── Items ──

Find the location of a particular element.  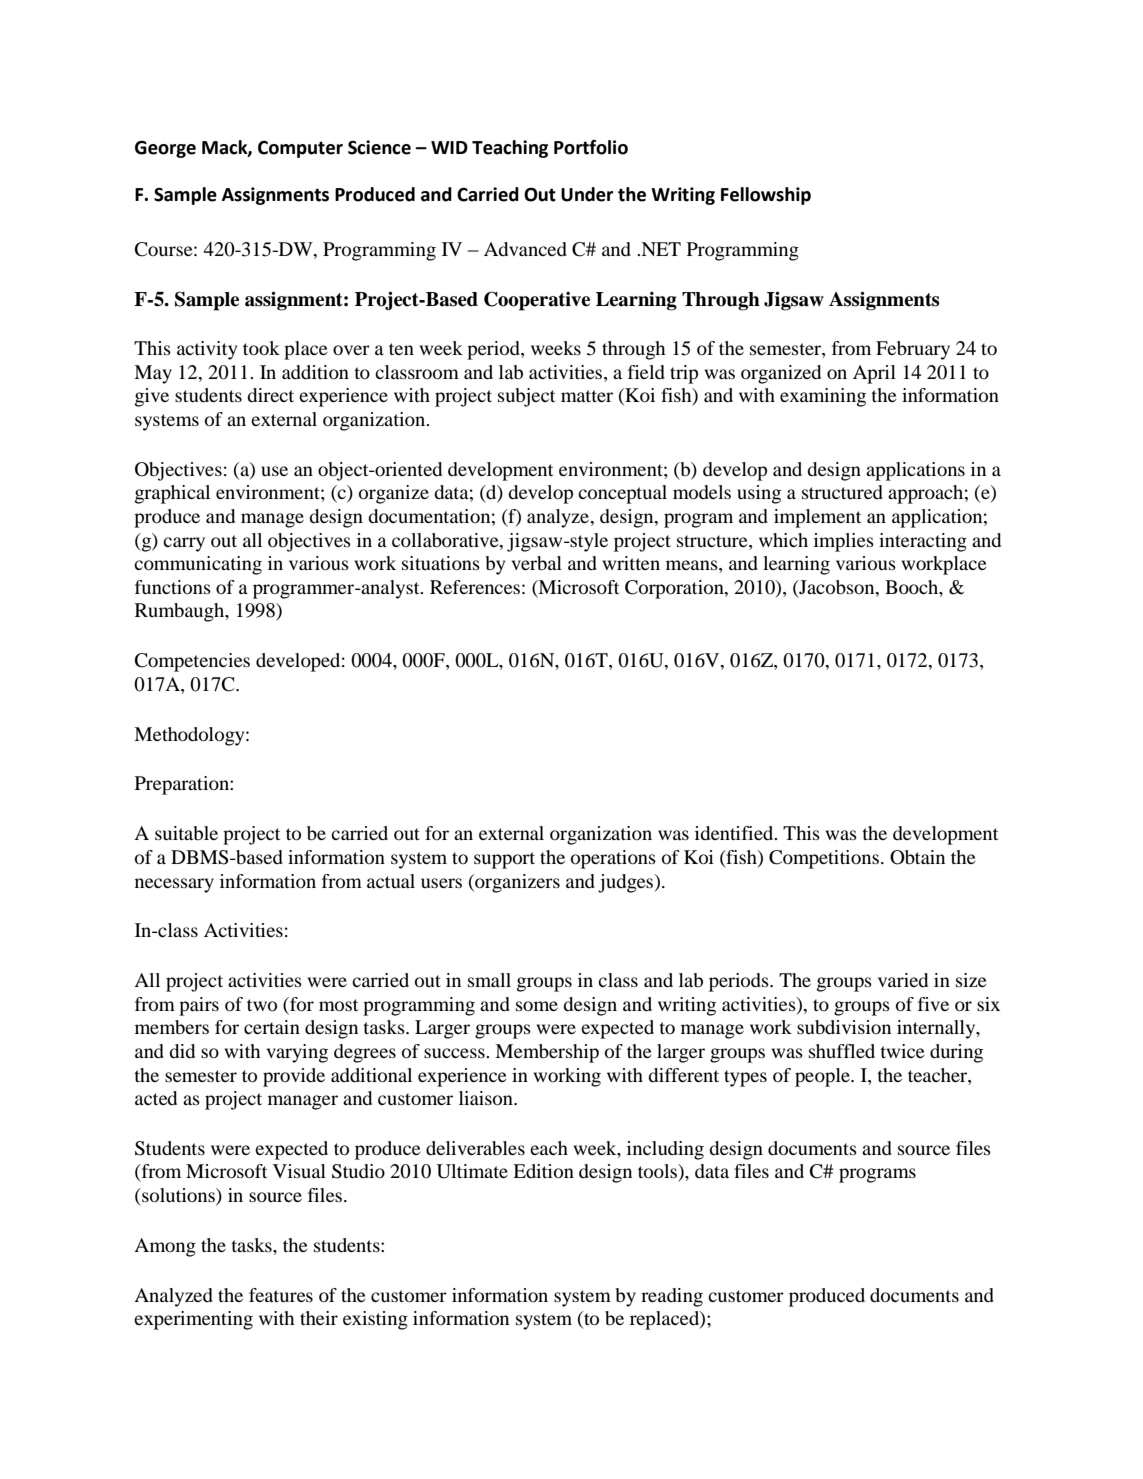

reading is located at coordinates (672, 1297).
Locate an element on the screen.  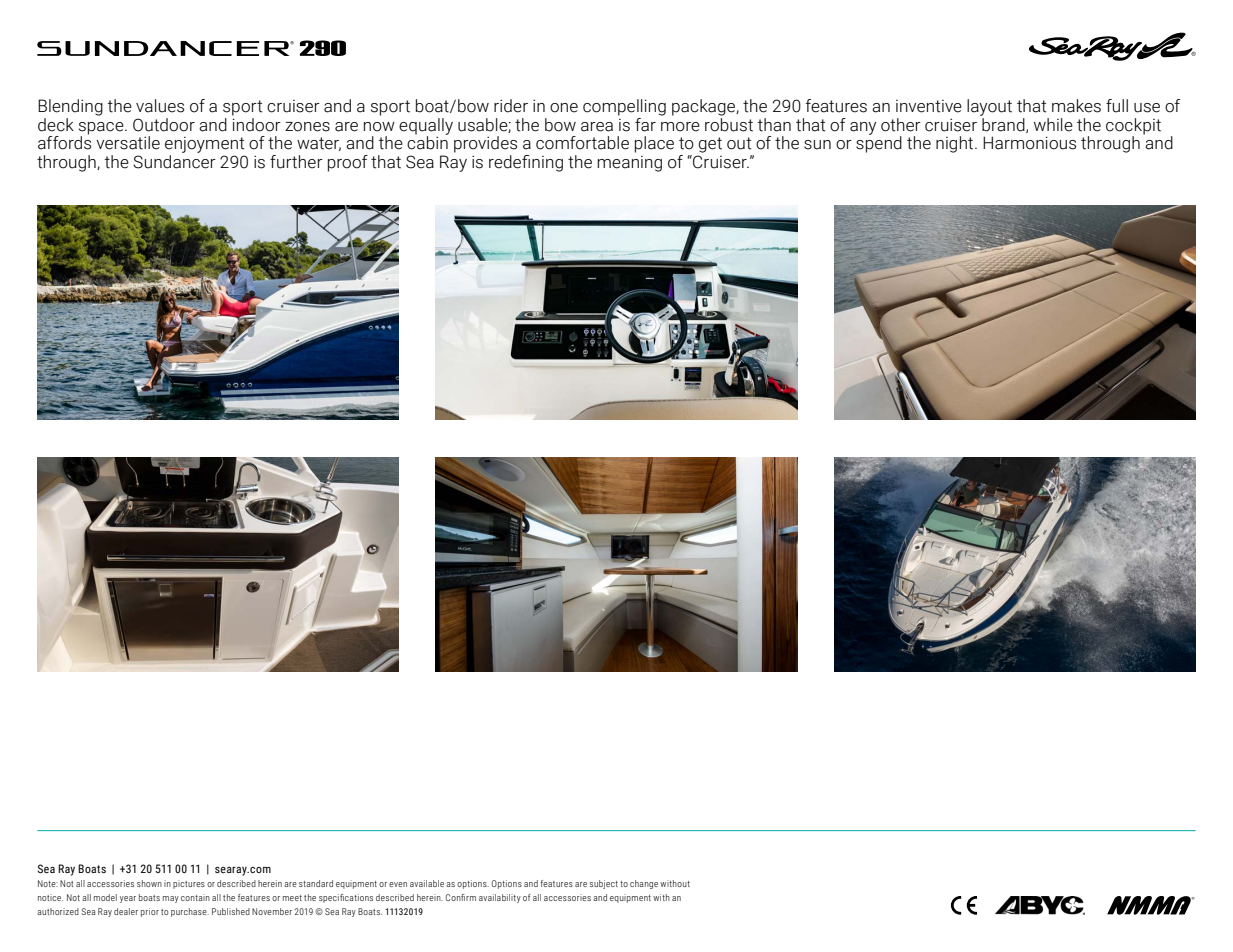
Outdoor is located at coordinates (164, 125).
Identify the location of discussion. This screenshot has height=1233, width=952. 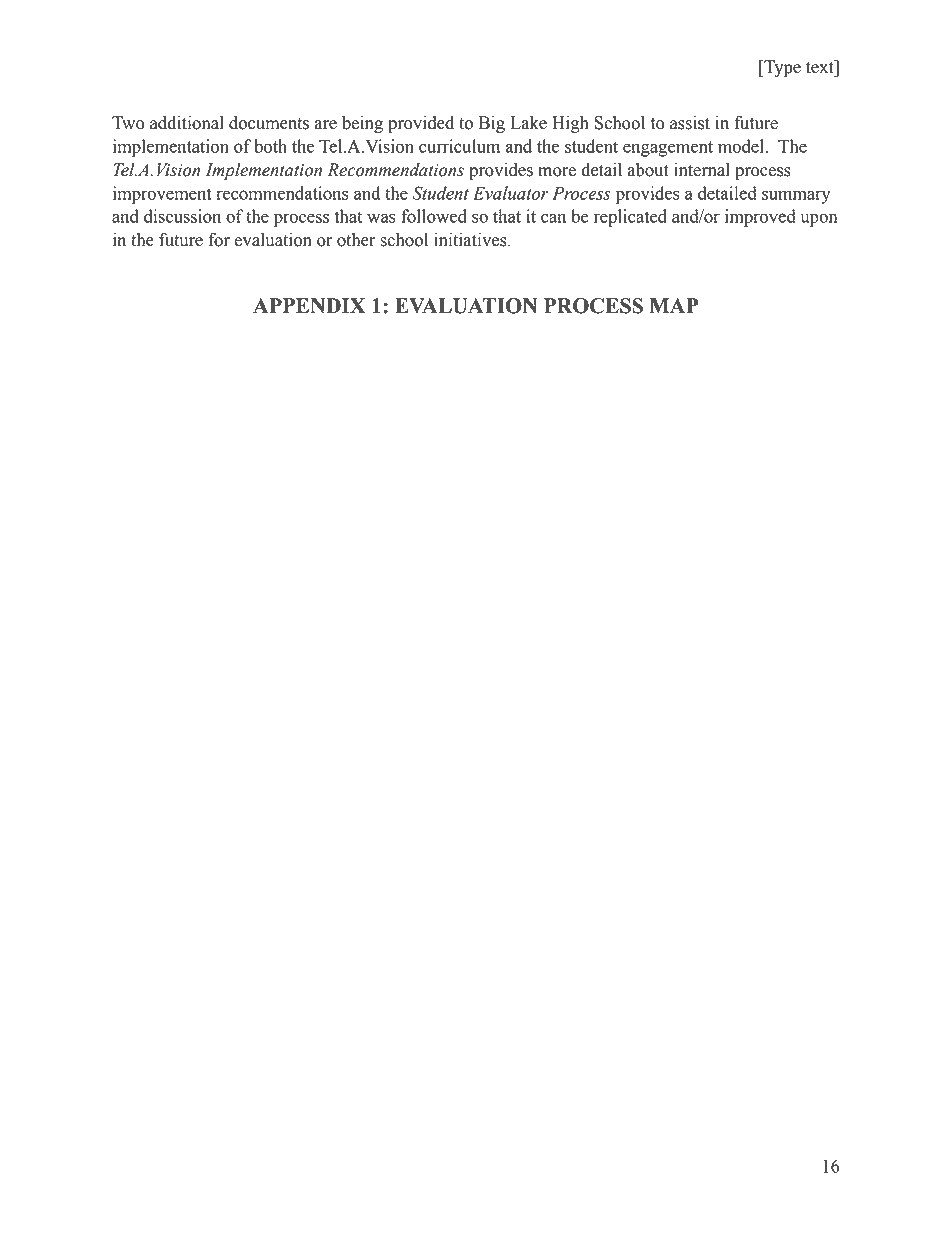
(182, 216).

───

Convert the entries above into a Markdown table with the columns "Row" and "Text", numbering each line and skipping blank lines. Leave the pictures out of the answer.

Task answer:
| Row | Text |
|---|---|
| 1 | Find the location of a particular element.   |
| 2 | reading is located at coordinates (672, 1297). |
| 3 | Locate an element on the screen.   |
| 4 | Outdoor is located at coordinates (164, 125). |
| 5 | Identify the location of discussion. This screenshot has height=1233, width=952.  |
| 6 | (182, 216). |